Comparison of energy costs

Long-term cost trends

Because sunlight is free, the main cost is buying and installing the equipment. Once installed, the electricity is very cheap. Governments often give tax breaks or refunds to help people afford the initial setup.

Uses of Solar Panels

Solar panels on the roof of a bus shelter

Solar panels are used in many different ways:

Homes and Buildings: To lower electricity bills.
Portable Power: Small panels can charge phones or power banks while camping.
Transportation: Some boats, cars, and even planes have experimented with solar power.
Infrastructure: Powering streetlights, traffic signs, and bus stops.
Space: Satellites and space stations rely on solar panels for power because there are no power lines in space.

Technical Details

Inverters

Power curve of a partially shaded module

Since solar panels make Direct Current (DC) and our homes use Alternating Current (AC), an inverter is needed.

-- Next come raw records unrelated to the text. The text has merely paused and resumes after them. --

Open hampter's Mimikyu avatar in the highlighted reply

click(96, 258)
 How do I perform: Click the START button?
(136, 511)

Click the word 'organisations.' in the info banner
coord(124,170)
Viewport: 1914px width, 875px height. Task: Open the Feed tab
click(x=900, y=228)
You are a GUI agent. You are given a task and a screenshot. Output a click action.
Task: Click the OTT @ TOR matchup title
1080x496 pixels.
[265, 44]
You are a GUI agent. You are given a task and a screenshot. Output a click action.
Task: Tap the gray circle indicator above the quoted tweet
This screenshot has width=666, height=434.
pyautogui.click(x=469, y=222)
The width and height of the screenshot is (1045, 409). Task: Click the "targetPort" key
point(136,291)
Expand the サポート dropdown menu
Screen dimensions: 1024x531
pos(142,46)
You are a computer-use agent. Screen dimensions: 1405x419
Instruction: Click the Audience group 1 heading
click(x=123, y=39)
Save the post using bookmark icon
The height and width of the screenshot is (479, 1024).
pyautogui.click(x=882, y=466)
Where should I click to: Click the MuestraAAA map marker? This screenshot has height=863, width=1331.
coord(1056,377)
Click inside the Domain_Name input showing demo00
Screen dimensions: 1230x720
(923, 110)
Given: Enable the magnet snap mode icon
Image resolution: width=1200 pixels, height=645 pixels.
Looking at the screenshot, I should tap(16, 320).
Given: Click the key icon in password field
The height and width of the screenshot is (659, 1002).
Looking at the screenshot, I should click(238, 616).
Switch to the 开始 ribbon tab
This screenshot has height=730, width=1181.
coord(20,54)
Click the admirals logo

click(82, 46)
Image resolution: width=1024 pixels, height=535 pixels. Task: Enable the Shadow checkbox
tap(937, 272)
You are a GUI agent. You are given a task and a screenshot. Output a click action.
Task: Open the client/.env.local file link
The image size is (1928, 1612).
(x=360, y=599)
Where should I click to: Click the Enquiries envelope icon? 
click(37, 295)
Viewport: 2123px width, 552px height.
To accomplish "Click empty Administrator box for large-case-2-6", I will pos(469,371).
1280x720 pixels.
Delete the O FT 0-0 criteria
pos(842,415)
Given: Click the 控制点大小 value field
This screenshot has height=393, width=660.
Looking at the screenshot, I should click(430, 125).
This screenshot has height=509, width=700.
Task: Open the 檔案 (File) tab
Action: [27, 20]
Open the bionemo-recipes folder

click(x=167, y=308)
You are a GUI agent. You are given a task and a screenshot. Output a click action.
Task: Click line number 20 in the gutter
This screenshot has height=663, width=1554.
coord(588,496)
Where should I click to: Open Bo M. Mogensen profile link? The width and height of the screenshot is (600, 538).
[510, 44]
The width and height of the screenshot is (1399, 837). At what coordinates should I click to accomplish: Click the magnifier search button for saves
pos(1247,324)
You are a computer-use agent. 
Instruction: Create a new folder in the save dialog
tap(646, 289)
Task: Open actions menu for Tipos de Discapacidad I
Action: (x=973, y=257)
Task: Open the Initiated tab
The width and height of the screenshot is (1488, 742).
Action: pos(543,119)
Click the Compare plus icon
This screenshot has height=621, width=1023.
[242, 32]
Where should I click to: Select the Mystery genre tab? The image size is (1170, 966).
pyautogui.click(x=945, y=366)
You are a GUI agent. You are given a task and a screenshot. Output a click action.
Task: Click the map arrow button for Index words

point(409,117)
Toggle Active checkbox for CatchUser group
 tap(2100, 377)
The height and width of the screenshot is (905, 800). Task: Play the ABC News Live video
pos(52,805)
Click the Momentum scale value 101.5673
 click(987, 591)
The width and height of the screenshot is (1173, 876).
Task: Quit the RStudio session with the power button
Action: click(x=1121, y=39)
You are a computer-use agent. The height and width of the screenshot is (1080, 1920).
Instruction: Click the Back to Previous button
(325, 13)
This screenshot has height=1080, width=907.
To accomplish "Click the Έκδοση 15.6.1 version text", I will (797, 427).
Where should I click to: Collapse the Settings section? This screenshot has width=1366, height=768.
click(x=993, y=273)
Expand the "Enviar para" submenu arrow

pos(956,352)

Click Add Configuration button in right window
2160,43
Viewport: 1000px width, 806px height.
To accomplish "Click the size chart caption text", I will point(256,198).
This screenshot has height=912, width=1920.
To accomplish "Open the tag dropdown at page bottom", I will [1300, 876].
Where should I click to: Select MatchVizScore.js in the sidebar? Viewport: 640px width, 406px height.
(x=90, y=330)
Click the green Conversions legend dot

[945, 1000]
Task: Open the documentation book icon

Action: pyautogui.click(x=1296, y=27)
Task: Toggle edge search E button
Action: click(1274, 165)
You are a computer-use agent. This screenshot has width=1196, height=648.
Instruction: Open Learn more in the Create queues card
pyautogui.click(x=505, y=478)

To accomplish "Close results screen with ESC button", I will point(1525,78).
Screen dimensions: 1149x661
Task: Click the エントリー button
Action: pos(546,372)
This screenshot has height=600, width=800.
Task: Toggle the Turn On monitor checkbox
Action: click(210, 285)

String Inverters: Connect a whole row of panels to one box.
Micro-inverters: Small boxes attached to each individual panel. This allows each panel to work independently, which is better if one gets shaded.

Connections

Diagram showing how diodes protect the system.

Panels are connected with special weatherproof wires and connectors (often called MC4 connectors). Safety devices called diodes prevent electricity from flowing backward into the panels at night or when they are shaded.